Decreased cholesterol efflux capacity in patients with low cholesteryl ester transfer protein plasma levels.

BACKGROUND: Cholesteryl ester transfer protein (CETP) has been considered as a possible target for treatment of cardiovascular disease. However, first clinical studies employing CETP inhibitors have failed to demonstrate clinical benefit. Additionally, we have previously shown that low endogenous plasma levels of CETP are associated with increased mortality in coronary artery disease (CAD) patients. We hypothesized that low CETP plasma levels are associated with decreased high-density lipoprotein (HDL) function.
MATERIALS AND METHODS: Serum HDL efflux capacity was measured in 154 patients of the Ludwigshafen Risk and Cardiovascular Health (LURIC) study displaying extremely low (< 0·68 μg/mL, n = 77) or high (> 2·13 μg/mL, n = 77) CETP concentrations in their plasma, respectively. The LURIC study is a prospective observational study of patients referred to coronary angiography at baseline with a median follow-up time of 7·75 years. Primary and secondary endpoints were cardiovascular and all-cause mortality, respectively.
RESULTS: High CETP patients showed a significant increase in the capacity of their plasma to mediate cholesterol efflux from cholesterol laden macrophages when compared to the efflux capacity observed in low CETP patients (+ 5·4%, P = 0·015).
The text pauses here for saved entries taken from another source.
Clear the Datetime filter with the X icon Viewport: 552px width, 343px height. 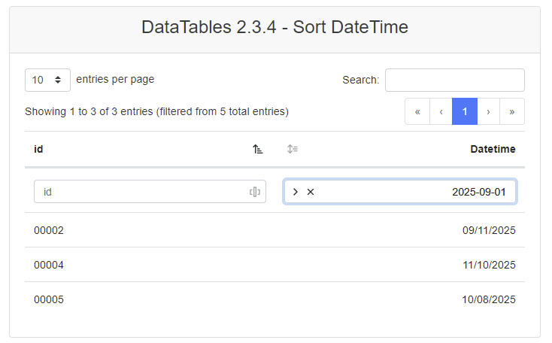click(311, 192)
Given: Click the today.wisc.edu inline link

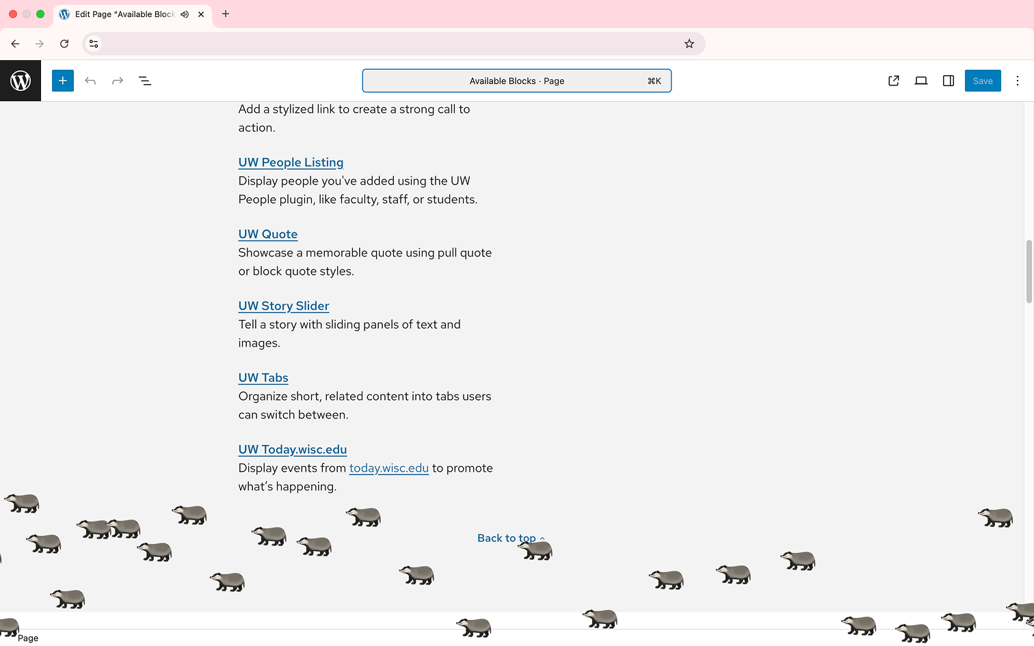Looking at the screenshot, I should tap(388, 468).
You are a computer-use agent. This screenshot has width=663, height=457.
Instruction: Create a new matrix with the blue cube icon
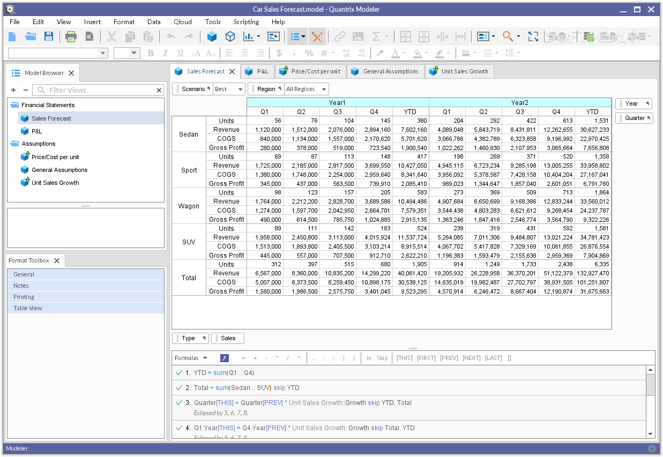point(212,36)
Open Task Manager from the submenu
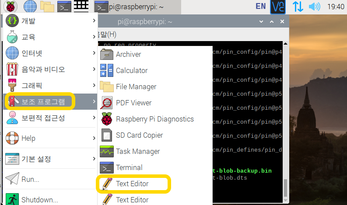This screenshot has width=347, height=205. [138, 151]
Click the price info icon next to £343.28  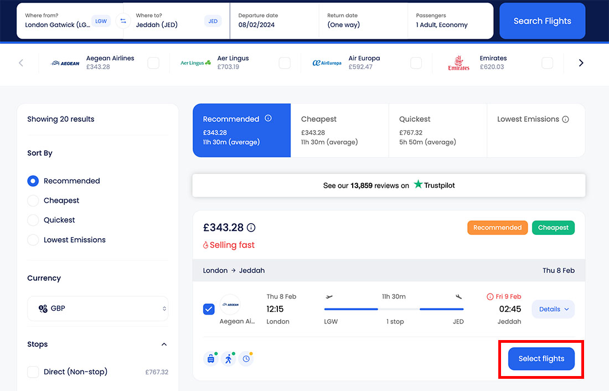[251, 228]
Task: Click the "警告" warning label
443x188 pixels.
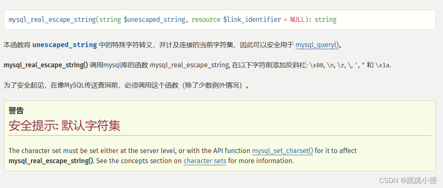Action: point(16,111)
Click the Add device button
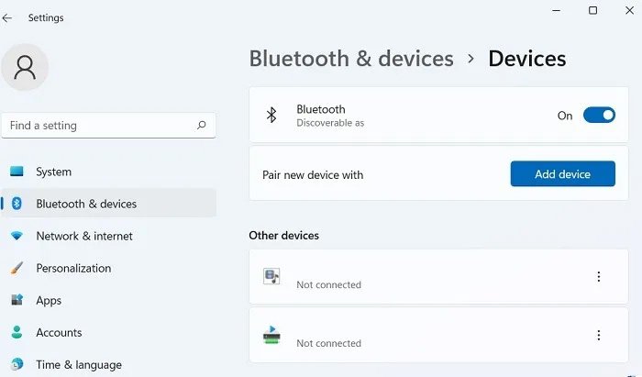Screen dimensions: 642x377 pyautogui.click(x=562, y=174)
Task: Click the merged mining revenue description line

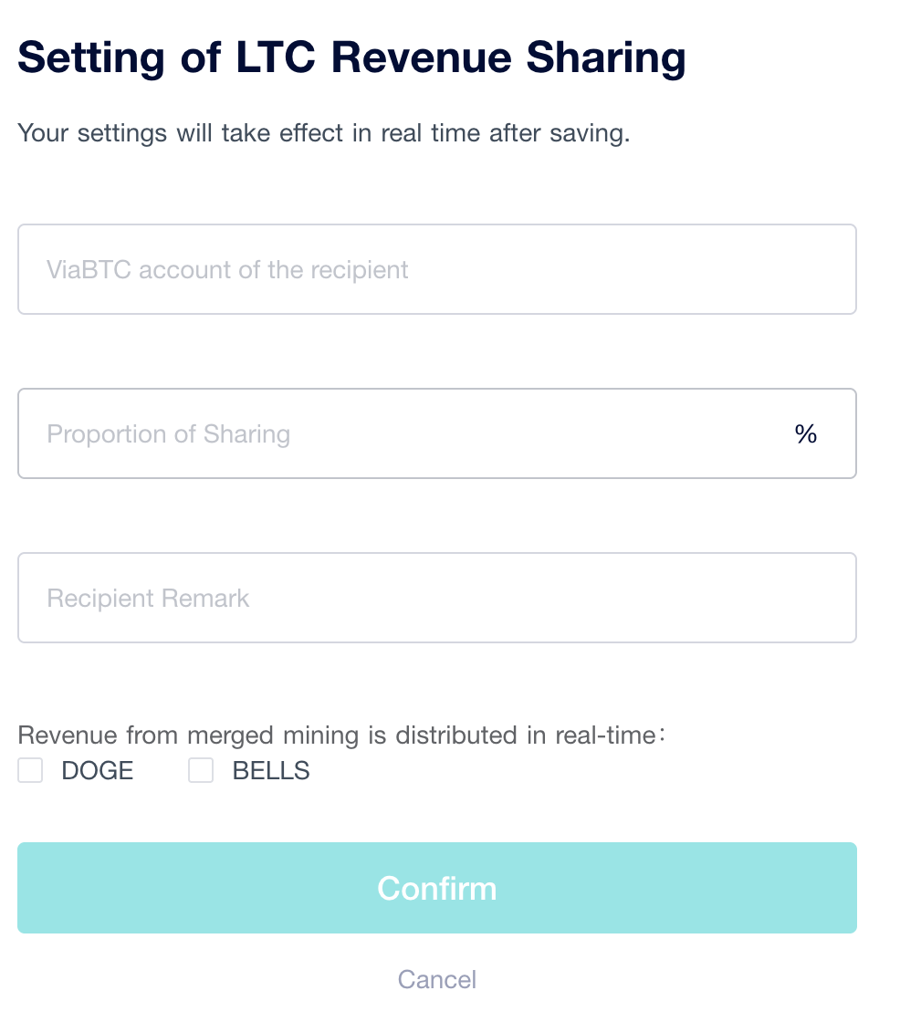Action: pos(341,735)
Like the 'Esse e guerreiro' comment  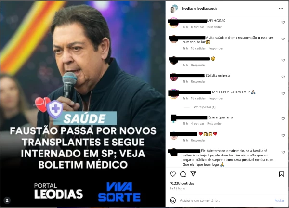coord(283,119)
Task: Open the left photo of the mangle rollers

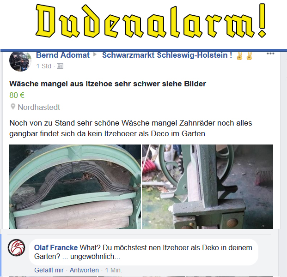Action: click(x=75, y=187)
As shown by multiregression analysis, the impact of CETP on cholesterol efflux capacity was independent from classical risk and lifestyle factors, as well as from lipid parameters including HDL cholesterol, LDL cholesterol and triglycerides.
CONCLUSIONS: Our findings indicate that low plasma concentrations of CETP might indeed lead to impaired HDL function within the reverse cholesterol transport pointing towards an atheroprotective role of CETP at least in patients with high risk of CAD.